This is huge:
Attorney General Alberto Gonzales said Sunday that he notified White House chief of staff Andy Card after the Justice Department opened an investigation into who revealed a covert CIA officer’s identity, but waited 12 hours to tell anyone else in the executive mansion.
The White House did not immediately respond to questions Sunday about whether Card passed that information to top Bush aide Karl Rove or anyone else, giving them advance notice to prepare for the investigation.
Gonzales was White House counsel on Sept. 29, 2003, and got the first official word inside the White House when the Justice Department opened its inquiry… Gonzales said Justice Department lawyers notified him of the investigation around 8 p.m., and he got permission from them to wait until the following morning to direct the staff to preserve any materials related to the case.

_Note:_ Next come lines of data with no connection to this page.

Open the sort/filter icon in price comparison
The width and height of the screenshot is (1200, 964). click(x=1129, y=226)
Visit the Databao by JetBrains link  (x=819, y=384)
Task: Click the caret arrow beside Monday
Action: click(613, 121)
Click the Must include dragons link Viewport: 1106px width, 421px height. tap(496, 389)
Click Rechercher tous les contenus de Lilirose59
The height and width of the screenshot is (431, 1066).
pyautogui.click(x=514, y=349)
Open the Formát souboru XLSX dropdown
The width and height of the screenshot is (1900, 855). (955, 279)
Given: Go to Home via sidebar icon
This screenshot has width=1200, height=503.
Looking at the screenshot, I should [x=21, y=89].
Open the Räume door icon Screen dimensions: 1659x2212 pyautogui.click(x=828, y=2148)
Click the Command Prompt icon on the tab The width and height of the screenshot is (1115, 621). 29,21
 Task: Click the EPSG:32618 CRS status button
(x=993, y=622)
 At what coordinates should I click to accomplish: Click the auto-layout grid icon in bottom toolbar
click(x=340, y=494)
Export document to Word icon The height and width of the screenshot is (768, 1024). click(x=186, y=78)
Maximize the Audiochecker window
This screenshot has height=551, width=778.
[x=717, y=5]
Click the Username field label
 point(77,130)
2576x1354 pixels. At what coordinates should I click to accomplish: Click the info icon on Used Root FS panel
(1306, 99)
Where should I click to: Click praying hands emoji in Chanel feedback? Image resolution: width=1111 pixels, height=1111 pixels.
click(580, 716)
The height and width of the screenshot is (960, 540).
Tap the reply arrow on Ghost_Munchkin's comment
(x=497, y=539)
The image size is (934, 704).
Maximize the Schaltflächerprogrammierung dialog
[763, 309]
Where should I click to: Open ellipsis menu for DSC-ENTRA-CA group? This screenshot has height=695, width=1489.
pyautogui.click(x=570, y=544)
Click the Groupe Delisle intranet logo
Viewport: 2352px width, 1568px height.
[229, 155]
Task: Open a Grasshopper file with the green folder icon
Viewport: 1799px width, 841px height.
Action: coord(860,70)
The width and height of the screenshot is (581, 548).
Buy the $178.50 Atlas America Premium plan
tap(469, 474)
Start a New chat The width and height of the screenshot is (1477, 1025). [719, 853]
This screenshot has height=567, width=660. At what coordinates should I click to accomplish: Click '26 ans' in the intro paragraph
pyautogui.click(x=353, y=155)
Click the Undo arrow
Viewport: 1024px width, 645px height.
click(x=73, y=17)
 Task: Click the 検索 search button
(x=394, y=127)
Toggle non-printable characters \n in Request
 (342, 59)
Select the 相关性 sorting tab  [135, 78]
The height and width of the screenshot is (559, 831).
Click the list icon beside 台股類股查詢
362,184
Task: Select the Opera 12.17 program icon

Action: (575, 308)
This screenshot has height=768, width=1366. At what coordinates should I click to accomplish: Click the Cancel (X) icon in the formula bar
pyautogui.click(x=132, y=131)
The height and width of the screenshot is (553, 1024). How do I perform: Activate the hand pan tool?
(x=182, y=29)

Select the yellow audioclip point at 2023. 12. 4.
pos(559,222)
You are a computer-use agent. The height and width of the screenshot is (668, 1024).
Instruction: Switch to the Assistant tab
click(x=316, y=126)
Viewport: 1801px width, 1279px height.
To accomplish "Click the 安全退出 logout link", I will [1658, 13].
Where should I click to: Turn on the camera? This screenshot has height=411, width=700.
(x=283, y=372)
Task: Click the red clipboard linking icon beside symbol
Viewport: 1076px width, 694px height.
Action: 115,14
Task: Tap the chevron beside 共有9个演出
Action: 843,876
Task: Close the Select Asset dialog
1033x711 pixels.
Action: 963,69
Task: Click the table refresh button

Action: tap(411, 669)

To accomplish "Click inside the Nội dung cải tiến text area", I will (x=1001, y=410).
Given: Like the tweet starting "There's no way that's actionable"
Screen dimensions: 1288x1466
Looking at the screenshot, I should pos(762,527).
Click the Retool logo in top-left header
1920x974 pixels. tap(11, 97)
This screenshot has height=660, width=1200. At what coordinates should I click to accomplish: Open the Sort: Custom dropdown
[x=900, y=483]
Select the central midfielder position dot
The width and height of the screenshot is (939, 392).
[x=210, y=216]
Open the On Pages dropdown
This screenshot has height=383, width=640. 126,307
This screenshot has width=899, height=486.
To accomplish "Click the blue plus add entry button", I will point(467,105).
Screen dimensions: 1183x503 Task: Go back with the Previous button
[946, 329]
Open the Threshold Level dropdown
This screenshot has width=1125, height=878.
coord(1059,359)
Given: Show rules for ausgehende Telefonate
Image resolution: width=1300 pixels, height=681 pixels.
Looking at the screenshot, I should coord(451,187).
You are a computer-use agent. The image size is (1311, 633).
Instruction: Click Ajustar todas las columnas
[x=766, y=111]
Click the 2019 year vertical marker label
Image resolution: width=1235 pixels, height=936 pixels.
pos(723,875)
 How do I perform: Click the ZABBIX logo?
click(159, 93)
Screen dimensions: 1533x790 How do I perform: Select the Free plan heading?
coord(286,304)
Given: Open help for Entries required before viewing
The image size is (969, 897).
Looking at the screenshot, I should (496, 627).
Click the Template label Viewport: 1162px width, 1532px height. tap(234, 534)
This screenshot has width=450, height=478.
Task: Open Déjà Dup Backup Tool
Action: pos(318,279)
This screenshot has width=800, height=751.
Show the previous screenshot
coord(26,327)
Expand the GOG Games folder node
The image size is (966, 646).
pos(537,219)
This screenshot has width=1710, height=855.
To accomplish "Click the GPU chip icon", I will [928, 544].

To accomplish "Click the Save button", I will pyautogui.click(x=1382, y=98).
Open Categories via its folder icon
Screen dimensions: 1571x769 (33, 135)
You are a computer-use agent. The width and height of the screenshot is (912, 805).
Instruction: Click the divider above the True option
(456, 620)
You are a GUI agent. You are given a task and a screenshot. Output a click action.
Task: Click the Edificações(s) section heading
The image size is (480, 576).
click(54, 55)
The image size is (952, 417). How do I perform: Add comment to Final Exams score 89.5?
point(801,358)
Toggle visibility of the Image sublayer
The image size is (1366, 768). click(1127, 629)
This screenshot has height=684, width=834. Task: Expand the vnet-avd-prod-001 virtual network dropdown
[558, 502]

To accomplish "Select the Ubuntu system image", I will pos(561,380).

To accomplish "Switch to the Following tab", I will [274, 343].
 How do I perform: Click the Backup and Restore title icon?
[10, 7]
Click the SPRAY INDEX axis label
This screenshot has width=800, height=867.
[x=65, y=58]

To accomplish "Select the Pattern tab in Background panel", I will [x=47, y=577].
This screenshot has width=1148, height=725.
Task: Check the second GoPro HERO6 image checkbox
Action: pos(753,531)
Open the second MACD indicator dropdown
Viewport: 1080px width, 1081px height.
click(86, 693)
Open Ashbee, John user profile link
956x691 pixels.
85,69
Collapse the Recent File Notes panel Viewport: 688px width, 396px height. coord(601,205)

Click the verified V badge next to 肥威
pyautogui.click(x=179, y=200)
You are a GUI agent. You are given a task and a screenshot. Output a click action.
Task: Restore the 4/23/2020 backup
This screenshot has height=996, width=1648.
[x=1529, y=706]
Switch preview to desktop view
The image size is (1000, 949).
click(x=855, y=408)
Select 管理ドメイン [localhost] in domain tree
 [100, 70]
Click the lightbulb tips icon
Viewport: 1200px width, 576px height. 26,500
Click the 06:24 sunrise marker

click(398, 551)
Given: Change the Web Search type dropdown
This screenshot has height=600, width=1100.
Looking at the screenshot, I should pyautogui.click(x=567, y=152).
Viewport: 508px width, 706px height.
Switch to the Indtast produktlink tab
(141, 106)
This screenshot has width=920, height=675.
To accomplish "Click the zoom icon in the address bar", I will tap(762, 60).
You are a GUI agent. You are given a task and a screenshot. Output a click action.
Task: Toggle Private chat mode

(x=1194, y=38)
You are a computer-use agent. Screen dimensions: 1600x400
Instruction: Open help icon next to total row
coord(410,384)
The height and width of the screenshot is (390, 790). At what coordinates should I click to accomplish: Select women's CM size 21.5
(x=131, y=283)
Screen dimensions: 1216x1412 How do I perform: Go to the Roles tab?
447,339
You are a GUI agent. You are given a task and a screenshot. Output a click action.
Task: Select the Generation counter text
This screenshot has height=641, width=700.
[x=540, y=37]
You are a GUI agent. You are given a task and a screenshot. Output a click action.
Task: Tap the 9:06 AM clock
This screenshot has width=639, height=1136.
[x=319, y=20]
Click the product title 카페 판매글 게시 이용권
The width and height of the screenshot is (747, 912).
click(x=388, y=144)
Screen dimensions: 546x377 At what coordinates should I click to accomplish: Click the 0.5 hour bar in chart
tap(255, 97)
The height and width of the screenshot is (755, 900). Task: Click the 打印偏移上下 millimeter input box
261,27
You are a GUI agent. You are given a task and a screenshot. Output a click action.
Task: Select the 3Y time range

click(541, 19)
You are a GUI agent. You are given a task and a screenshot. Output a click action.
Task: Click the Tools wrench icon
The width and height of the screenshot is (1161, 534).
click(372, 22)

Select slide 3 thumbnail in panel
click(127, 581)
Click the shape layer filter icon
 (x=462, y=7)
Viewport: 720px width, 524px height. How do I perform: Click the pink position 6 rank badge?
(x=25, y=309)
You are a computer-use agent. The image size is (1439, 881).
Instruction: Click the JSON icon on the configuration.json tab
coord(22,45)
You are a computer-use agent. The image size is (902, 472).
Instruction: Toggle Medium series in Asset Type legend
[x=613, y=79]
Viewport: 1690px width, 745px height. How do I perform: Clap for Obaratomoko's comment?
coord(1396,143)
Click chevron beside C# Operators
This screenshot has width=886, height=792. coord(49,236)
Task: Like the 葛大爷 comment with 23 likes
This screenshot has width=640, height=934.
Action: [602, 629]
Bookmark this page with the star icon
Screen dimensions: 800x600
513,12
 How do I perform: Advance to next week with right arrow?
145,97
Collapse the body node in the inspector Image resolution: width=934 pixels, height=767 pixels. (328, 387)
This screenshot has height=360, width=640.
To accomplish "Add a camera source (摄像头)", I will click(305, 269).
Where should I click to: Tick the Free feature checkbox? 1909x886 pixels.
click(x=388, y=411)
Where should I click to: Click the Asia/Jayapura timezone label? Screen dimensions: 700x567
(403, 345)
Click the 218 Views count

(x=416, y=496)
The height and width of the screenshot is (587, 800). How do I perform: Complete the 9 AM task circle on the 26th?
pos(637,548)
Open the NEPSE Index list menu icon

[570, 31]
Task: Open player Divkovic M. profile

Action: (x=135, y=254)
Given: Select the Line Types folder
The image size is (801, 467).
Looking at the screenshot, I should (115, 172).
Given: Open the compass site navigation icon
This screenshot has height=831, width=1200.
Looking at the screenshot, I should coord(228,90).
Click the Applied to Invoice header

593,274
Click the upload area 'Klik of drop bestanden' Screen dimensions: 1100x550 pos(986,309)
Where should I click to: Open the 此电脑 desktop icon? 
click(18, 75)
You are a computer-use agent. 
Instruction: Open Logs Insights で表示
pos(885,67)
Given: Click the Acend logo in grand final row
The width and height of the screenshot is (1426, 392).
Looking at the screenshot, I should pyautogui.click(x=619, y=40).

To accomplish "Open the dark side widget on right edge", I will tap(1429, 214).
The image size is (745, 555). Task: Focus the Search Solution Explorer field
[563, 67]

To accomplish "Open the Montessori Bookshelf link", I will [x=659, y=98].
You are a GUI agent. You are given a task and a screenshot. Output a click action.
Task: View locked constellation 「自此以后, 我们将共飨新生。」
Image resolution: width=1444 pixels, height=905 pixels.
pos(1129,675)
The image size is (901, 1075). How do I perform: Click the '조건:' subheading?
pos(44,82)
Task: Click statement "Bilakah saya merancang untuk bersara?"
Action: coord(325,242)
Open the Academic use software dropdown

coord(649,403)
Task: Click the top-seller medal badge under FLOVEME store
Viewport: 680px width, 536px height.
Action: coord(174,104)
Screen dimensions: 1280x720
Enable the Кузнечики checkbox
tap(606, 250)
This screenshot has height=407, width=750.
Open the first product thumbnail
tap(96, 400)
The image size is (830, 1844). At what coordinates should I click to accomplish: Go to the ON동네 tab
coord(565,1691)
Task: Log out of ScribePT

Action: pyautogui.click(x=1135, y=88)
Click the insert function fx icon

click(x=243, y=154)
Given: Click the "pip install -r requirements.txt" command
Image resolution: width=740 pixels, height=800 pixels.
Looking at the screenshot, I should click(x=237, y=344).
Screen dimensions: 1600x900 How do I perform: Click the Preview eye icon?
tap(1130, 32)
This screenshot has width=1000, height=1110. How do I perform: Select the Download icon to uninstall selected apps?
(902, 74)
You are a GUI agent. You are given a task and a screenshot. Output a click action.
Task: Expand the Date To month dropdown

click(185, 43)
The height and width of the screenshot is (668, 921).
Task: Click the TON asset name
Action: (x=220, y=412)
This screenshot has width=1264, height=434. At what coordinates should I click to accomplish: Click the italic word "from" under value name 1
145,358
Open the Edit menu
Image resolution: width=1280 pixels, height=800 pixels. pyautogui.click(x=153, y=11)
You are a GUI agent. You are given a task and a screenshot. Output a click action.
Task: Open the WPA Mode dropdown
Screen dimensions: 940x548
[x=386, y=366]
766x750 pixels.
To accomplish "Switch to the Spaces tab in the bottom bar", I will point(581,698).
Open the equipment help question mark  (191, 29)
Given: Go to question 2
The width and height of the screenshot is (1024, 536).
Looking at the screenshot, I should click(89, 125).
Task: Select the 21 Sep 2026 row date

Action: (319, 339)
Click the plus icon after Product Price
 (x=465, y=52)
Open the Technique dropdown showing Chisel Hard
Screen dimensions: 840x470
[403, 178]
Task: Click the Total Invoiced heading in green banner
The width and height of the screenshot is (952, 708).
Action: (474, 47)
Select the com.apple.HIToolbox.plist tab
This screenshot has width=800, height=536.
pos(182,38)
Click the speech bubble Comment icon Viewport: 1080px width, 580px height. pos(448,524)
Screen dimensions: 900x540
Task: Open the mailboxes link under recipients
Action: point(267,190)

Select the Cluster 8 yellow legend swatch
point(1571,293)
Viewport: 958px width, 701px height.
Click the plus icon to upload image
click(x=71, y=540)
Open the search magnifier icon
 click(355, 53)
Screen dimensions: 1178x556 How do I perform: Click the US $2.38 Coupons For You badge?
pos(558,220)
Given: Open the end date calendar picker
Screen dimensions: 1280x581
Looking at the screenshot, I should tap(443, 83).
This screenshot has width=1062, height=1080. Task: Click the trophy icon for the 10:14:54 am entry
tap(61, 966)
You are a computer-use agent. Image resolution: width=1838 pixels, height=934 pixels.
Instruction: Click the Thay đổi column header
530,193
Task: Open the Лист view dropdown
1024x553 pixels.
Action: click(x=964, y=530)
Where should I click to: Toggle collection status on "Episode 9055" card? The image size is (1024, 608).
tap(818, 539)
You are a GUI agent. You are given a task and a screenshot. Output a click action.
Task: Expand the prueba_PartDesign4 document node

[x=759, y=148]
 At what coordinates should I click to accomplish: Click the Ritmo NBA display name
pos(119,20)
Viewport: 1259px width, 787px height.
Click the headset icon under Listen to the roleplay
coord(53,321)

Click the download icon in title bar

“We were advised, `Go ahead and notify the staff early in the morning, that would be OK,'” Gonzales said on CBS’ “Face the Nation.” “And again, most of the staff had gone home. No one knew about the investigation.”
Gonzales said he immediately notified Card, then told President Bush the next morning before notifying the White House staff.
At the time, the Justice Department was run by John Ashcroft, who eventually recused himself from the case under pressure from Democrats who complained about his ties to Rove…
Democratic Sen. Joe Biden of Delaware said he doesn’t doubt Gonzales’ sincerity, but that his decision to notify only Card about the federal investigation “wasn’t the soundest of judgments.”
“The real question now is, ‘Who did the chief of staff speak to?'” Biden asked, speculating as to whether Card might have spoken to Rove or someone else.